DSC09187 Where is this in the boat? A piece of un-treated yellow pine? Looks like the aluminum under that stainless washer does not have much life left. And what is with the 2 boards over to the right? If they are something the owner tossed under there, that is ok. But the 2x4 looks like it was part of the original build. This is the L-Bracket for securing the fuel cell.
You are looking at the top of the fuel cell. Way to much pitting / corrosion, although it passed the mechanics pressure test – I fear it is doomed.
They should have Isolated the stainless steel bolt and fender washer when installed – rubber grommet would have help. You are right, they used a section of untreated 2 X 4 wood for bolting fuel tank in place. Coast Guard Standards state a fuel tank is not permitted to move more than 1/4” IN ANY DIRECTION. The one L-Bracket I could see is basically useless – I fear the tank will shift and / or bounce when boat is in a chop. I am not sure what those 2 boards laying directly on top of the tank are doing there? Might just be a platform for storage. Should not store anything on top of a fuel tank.
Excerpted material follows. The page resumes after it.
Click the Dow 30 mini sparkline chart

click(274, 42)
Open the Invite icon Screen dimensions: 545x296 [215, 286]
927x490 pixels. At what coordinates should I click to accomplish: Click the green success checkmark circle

If you want to pull the tank, inspect and determine it is still serviceable after you’ve cleaned all surfaces – research this product for coating the tank: www.por15.com. It’s a hard paint used to coat surfaces you want to protect against rust / corrosion – it basically water proofs everything it touches. Just make sure it is OK to use over 5052 Aluminum. I’ve never used it.
Vice President of Sales
Kase Printing, Inc.
From: Dan Rogerson
Sent: Wednesday, January 24, 2018 9:56 PM
To: 'Mike R.'
Subject: RE: Two reinforcing struts? on port side of cuddy
They appear to be factory molded into the cabin liner from what I can see in the pictures. I can understand the one at the sink being used for plumbing and electrical, but cannot figure out what the forward one would be used for. Definitely molded in by factory when the boat was built. I refer to them as ‘KNEES’ and are designed to add additional strength to hull top sides. See them all the time in wooden boats.
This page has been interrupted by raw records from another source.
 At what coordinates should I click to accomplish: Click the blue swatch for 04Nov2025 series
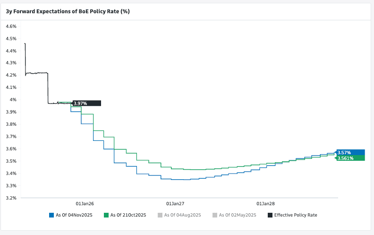click(x=51, y=215)
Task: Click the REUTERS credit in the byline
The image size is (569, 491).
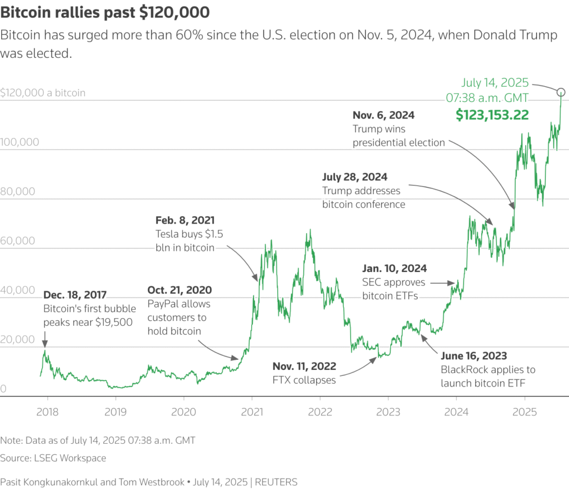Action: (x=276, y=482)
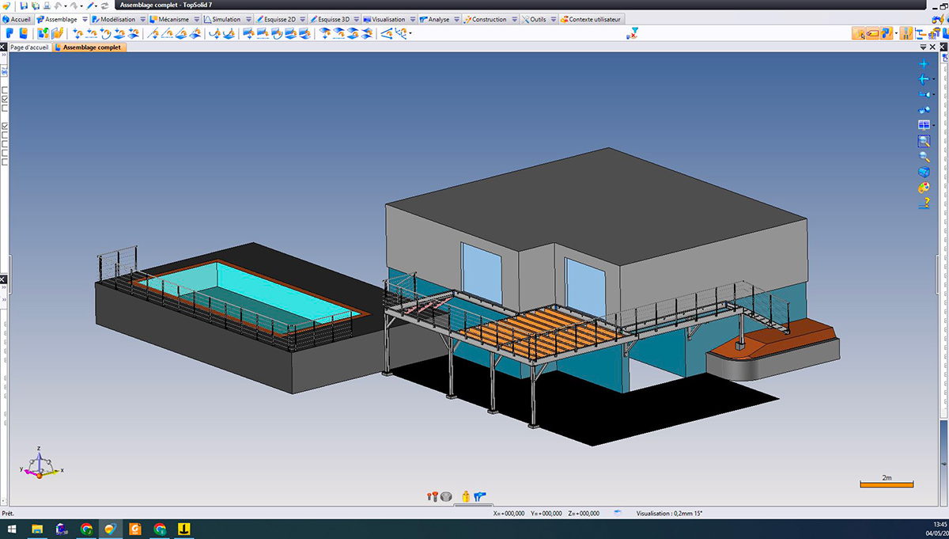Viewport: 949px width, 539px height.
Task: Click the save icon in the title bar
Action: click(x=25, y=6)
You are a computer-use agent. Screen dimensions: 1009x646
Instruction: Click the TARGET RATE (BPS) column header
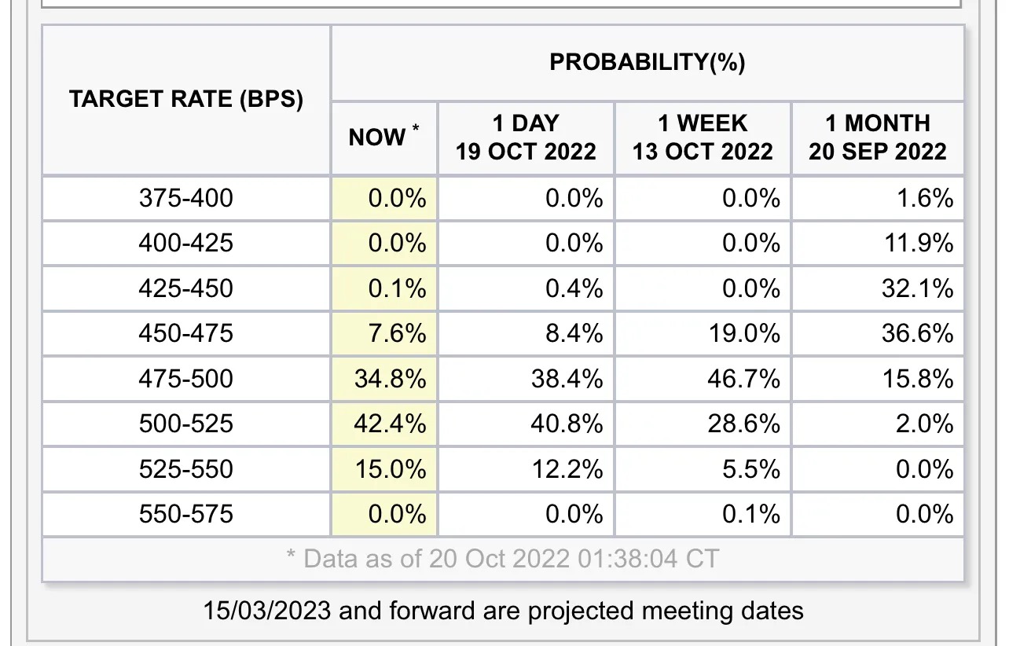click(x=186, y=100)
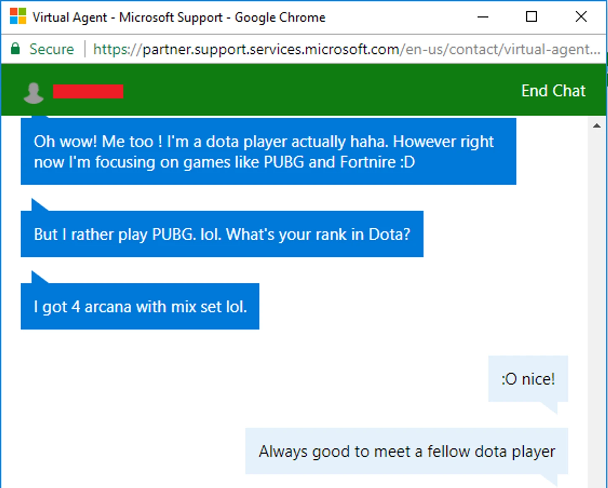Viewport: 608px width, 488px height.
Task: Select the "fellow dota player" reply bubble
Action: pos(406,451)
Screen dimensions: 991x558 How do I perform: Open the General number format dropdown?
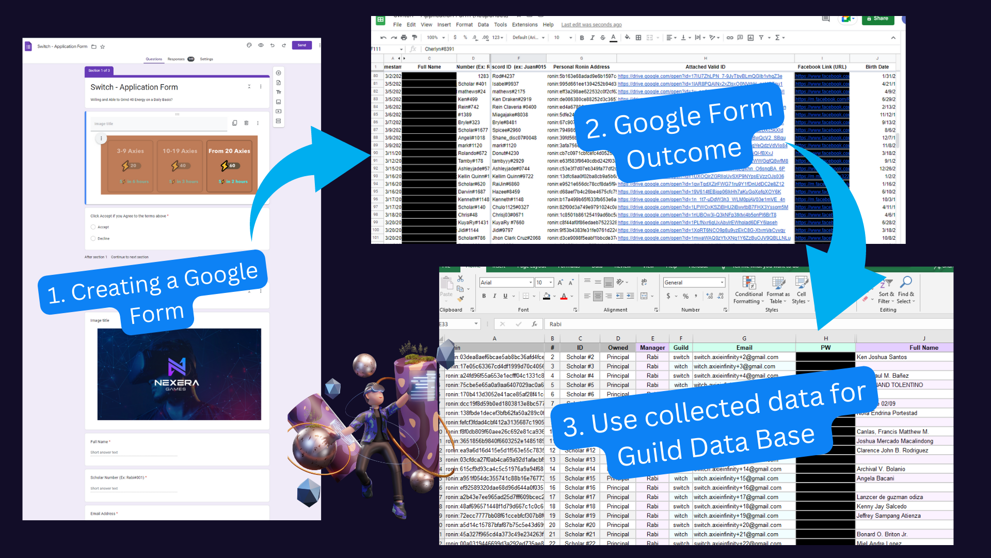(x=722, y=283)
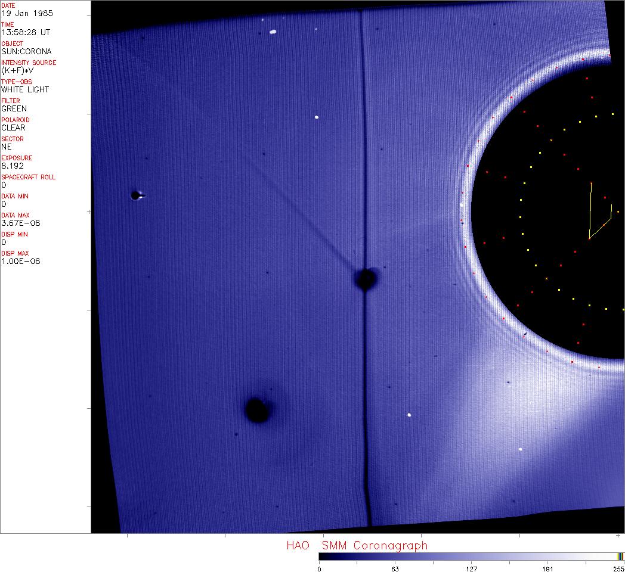Click the brightest white spot near the top edge
Screen dimensions: 625x572
tap(273, 32)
See the attached document with my comments. Some of the stuff is just age, but some of those cracks, especially DSC09181, have me wondering if there was enough hull flexing to work on the liner. Depending on where this particular picture was located, there may be the possibility of the hull twisting…that is why I was wondering about the stringers in the messages earlier tonight…Accessible bulkheads and stringers were good.
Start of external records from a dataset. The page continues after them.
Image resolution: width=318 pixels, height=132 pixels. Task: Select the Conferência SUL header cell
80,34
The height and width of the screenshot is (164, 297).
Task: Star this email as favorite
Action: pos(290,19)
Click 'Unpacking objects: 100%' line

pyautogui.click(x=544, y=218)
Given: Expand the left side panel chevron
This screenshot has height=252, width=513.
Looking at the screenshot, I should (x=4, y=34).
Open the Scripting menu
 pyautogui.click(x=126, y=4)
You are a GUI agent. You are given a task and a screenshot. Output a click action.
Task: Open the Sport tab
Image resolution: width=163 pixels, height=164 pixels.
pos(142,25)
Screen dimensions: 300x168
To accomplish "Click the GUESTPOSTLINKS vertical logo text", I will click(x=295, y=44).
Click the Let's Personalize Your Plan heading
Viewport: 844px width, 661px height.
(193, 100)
“Bulkheads are the frames that keep the sides from flexing in and out whereas the stringers keep the running surface rigid and not to flex up and down. Did Joyce mention anything about the stringers or signs of stress cracks on the bottom of the hull where the stringers would be located and tied into the hull?” I did not see any stress cracks on wetted surface area, but please bear in mind the hull was bottom painted and boat was sitting on a rack with other boats fairly close along each side of the Stratos. I will get much better visual when they pick the boat up to splash for sea trial. Mallet soundings were very solid with no elevated moisture. I could not access the keel area, except from the transom. Boat was too close to the ground and the support bunks made it impossible. Will have great access when boat is lifted with fork lift.
FYI – The seacocks I could reach – handles were so stiff I could not exercise them. I will recommend they be removed and serviced making sure they are in good operable condition prior to reinstalling.
I get the feeling the vessel’s owner has done zero general maintenance – he goes fishing and goes home – boat is crying for attention.
The headliner in cabin is free of staining and mold / mildew which is not the norm for a vessel this age. No staining indicates the overhead deck hardware is not allowing water intrusion which the end result is always ugly dark water stains throughout the headliner with mold.
Looking forward to see the bulkhead pictures and any other comments from Joyce. Based on what I have seen so far, I agree with you on your assessment. My concern now is what about the things that cannot be visually inspected.
The boat would probably be fine for inshore and river use. How will it react in 3 ft slop is something that you need to consider in case the tabbing of supporting structures has been compromised.
Why is it so damn difficult to find a decent boat?!?